▶ [Information]
-- Opening Marker --
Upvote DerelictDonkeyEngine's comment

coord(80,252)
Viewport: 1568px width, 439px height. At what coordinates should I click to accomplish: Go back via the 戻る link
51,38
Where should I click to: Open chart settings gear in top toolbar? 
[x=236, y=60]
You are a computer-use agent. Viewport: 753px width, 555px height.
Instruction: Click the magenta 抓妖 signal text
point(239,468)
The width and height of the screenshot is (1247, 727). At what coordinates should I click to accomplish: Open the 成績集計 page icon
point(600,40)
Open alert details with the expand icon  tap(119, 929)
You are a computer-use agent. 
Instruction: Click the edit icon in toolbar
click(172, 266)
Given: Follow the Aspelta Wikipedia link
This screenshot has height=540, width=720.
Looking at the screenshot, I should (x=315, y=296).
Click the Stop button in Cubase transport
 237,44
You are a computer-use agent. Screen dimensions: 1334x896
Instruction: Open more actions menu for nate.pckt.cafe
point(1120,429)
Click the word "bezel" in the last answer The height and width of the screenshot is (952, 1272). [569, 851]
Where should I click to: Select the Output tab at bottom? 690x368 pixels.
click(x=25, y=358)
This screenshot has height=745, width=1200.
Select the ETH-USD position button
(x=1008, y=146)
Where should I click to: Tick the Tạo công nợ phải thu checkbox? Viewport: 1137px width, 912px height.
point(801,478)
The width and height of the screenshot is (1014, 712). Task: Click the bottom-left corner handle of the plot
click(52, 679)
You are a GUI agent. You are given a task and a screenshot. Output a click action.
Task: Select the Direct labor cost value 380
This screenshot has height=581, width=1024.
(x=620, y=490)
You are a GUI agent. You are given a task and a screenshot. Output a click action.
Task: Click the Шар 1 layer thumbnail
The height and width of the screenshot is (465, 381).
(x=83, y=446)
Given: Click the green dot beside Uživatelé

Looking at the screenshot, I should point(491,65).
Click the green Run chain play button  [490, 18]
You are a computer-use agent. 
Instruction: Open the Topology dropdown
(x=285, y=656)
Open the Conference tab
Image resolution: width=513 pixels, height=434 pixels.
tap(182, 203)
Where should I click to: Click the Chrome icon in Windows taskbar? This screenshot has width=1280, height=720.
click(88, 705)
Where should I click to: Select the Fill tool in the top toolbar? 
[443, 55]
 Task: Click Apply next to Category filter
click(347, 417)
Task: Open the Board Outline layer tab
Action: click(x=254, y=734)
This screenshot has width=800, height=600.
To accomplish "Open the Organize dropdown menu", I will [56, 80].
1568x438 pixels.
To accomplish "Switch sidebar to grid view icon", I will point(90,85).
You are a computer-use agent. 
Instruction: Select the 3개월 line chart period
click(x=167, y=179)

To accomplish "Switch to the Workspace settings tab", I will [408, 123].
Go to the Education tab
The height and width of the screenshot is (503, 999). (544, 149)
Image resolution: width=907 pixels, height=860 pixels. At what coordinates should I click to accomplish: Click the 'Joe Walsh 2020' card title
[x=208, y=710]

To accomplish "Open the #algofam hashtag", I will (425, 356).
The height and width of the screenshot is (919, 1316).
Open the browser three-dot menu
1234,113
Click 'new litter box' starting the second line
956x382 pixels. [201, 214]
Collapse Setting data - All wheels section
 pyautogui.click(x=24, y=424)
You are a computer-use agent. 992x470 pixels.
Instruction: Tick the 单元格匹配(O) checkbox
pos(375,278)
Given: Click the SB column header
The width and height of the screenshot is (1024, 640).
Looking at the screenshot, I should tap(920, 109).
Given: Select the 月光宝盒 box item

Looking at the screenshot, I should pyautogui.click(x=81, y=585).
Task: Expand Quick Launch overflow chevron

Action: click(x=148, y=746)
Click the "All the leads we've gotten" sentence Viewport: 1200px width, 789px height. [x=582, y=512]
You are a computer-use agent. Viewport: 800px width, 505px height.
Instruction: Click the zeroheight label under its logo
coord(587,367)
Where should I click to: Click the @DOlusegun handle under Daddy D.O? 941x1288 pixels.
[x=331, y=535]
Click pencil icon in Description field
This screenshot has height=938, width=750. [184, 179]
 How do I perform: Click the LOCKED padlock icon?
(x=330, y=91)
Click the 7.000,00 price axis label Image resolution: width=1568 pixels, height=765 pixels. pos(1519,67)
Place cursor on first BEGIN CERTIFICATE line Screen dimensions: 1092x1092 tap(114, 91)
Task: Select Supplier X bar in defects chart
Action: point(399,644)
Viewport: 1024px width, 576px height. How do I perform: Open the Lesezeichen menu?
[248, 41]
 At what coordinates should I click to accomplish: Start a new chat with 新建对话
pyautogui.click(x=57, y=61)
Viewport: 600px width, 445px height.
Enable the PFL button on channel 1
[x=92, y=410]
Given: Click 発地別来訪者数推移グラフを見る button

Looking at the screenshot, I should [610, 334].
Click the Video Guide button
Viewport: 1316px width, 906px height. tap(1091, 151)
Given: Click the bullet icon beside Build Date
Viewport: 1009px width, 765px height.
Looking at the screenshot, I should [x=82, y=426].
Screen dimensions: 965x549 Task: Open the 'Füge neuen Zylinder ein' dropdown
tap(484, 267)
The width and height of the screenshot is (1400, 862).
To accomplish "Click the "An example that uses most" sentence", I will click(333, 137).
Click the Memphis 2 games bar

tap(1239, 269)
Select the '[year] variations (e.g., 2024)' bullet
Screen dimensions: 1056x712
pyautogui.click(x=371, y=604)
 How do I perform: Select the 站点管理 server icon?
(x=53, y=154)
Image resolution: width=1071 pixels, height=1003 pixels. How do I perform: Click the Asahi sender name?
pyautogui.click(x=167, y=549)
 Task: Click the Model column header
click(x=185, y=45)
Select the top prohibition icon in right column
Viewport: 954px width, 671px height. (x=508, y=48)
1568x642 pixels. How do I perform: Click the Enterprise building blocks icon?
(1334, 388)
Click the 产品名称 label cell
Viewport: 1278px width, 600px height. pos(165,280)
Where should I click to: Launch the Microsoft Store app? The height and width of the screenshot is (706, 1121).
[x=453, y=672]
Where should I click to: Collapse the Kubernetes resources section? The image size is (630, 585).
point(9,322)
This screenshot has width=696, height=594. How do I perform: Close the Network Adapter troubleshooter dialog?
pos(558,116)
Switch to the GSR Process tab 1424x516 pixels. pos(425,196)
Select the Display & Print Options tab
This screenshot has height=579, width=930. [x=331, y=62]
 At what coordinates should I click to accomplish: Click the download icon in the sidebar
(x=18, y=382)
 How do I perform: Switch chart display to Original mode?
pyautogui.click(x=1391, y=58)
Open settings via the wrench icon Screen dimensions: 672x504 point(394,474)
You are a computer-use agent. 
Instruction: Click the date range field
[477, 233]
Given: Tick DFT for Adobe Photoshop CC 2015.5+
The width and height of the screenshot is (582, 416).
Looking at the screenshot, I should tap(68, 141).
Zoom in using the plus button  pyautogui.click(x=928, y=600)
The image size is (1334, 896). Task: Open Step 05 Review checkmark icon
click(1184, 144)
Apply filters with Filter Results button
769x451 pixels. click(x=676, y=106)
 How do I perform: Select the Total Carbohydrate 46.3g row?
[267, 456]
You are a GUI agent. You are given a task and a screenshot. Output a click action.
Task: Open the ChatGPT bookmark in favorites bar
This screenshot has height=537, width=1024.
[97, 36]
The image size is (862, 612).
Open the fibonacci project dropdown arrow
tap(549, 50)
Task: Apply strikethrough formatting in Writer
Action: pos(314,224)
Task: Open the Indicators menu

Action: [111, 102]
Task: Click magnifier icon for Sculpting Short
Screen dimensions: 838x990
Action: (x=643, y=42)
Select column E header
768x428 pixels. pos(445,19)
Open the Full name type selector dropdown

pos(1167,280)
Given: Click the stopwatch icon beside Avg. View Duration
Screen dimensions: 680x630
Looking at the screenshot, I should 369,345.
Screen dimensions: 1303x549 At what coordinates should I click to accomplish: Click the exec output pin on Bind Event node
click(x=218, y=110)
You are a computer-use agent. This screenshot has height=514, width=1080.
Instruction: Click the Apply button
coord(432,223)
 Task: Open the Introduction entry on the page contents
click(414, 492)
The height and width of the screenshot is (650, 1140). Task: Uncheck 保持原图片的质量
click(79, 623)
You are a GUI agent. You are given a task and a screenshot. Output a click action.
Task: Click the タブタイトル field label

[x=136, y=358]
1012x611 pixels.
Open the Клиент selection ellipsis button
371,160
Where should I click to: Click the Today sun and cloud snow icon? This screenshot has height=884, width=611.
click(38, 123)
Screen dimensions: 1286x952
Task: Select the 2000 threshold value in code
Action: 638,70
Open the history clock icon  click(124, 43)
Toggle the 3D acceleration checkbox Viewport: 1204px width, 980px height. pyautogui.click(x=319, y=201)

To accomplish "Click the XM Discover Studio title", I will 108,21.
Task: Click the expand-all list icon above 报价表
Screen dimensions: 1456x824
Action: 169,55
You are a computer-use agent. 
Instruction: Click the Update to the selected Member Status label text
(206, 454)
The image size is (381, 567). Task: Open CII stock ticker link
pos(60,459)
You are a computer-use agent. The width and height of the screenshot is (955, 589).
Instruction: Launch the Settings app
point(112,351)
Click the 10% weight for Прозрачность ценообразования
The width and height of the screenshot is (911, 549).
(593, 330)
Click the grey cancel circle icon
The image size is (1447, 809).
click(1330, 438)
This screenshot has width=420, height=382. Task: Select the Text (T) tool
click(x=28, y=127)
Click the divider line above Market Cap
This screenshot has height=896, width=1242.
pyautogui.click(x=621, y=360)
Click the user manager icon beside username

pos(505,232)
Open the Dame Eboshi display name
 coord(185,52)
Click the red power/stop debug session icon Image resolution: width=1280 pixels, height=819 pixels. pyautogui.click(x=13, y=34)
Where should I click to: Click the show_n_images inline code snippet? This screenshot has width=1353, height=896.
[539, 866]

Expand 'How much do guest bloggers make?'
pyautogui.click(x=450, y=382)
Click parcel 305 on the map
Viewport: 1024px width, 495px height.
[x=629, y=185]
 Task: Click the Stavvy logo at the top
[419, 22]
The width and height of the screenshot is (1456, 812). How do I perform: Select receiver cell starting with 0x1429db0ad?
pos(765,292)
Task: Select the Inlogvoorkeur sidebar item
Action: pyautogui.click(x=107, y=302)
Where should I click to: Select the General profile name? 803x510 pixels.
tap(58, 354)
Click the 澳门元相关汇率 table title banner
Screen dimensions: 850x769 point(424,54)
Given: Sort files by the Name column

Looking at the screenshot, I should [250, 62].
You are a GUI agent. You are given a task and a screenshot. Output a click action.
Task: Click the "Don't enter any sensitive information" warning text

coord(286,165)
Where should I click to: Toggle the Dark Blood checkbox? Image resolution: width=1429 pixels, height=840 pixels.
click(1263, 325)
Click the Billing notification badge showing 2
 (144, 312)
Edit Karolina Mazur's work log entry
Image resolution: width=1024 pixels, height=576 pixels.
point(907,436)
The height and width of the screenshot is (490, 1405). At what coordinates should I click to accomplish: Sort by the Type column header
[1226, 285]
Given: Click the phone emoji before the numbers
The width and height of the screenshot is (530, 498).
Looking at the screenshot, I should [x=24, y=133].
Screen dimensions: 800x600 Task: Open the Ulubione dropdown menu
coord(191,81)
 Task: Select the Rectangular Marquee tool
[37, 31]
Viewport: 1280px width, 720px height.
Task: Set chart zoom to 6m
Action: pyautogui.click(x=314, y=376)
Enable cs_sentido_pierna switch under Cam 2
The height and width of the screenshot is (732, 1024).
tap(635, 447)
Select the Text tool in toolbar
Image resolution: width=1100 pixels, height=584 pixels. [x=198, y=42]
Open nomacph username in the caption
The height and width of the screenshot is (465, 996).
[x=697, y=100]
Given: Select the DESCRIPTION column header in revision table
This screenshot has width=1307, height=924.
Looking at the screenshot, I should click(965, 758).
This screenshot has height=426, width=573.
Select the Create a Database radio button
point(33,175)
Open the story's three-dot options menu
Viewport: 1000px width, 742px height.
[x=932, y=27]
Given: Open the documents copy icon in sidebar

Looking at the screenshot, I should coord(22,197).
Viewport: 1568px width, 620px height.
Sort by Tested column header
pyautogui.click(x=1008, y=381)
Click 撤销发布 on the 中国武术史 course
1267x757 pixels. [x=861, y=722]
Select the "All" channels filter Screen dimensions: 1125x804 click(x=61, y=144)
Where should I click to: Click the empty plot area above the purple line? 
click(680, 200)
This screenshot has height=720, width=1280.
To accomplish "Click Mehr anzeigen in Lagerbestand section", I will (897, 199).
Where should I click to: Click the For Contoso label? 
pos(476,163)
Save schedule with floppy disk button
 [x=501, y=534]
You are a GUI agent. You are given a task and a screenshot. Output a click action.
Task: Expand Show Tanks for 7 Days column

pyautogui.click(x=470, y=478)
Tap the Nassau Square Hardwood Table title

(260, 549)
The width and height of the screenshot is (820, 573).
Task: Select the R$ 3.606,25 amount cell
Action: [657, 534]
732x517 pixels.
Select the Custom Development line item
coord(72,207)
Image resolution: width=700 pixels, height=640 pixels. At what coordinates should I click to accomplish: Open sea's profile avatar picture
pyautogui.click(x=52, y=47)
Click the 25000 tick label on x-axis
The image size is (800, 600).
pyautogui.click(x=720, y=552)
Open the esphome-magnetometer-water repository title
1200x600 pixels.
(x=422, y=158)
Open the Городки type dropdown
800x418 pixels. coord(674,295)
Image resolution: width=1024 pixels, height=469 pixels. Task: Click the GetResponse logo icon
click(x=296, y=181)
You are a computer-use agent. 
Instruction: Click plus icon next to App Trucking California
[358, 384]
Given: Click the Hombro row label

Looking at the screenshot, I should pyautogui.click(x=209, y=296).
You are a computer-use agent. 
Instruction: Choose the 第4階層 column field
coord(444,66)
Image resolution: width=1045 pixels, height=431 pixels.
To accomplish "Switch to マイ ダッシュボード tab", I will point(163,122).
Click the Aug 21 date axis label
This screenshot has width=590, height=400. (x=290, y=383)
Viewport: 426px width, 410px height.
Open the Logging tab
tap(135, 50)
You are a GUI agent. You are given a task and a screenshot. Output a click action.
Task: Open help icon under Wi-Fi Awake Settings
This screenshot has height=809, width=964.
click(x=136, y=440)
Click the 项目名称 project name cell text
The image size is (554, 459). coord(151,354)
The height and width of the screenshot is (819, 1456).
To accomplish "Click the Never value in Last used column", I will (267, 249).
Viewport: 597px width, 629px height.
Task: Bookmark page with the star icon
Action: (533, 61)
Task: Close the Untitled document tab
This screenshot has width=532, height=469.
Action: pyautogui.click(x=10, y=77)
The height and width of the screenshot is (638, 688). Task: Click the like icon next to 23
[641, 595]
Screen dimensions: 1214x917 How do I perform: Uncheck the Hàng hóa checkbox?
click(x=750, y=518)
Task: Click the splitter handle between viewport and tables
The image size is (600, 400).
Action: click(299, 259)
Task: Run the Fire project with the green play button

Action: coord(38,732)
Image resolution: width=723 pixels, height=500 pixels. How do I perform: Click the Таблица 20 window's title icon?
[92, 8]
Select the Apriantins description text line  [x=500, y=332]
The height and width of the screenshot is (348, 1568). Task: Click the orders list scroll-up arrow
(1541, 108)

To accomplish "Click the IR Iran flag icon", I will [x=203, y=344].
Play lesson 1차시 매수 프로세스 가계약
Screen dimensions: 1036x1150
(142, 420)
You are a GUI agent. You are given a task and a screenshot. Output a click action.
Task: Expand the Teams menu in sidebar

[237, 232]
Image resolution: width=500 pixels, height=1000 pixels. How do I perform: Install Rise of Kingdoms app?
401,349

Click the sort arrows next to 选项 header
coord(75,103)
-- Closing Marker --
▶ [Task instructions] Among the records above, only the lines between the line holding "The height and width of the screenshot is (919, 1316)." and the line holding "Click the 7.000,00", inclusive, are to be output, exactly as written.

▶ [Written answer]
The height and width of the screenshot is (919, 1316).
Open the browser three-dot menu
1234,113
Click 'new litter box' starting the second line
956x382 pixels. [201, 214]
Collapse Setting data - All wheels section
 pyautogui.click(x=24, y=424)
You are a computer-use agent. 992x470 pixels.
Instruction: Tick the 单元格匹配(O) checkbox
pos(375,278)
Given: Click the SB column header
The width and height of the screenshot is (1024, 640).
Looking at the screenshot, I should tap(920, 109).
Given: Select the 月光宝盒 box item

Looking at the screenshot, I should pyautogui.click(x=81, y=585).
Task: Expand Quick Launch overflow chevron

Action: click(x=148, y=746)
Click the "All the leads we've gotten" sentence Viewport: 1200px width, 789px height. [x=582, y=512]
You are a computer-use agent. Viewport: 800px width, 505px height.
Instruction: Click the zeroheight label under its logo
coord(587,367)
Where should I click to: Click the @DOlusegun handle under Daddy D.O? 941x1288 pixels.
[x=331, y=535]
Click pencil icon in Description field
This screenshot has height=938, width=750. [184, 179]
 How do I perform: Click the LOCKED padlock icon?
(x=330, y=91)
Click the 7.000,00 price axis label Image resolution: width=1568 pixels, height=765 pixels. pos(1519,67)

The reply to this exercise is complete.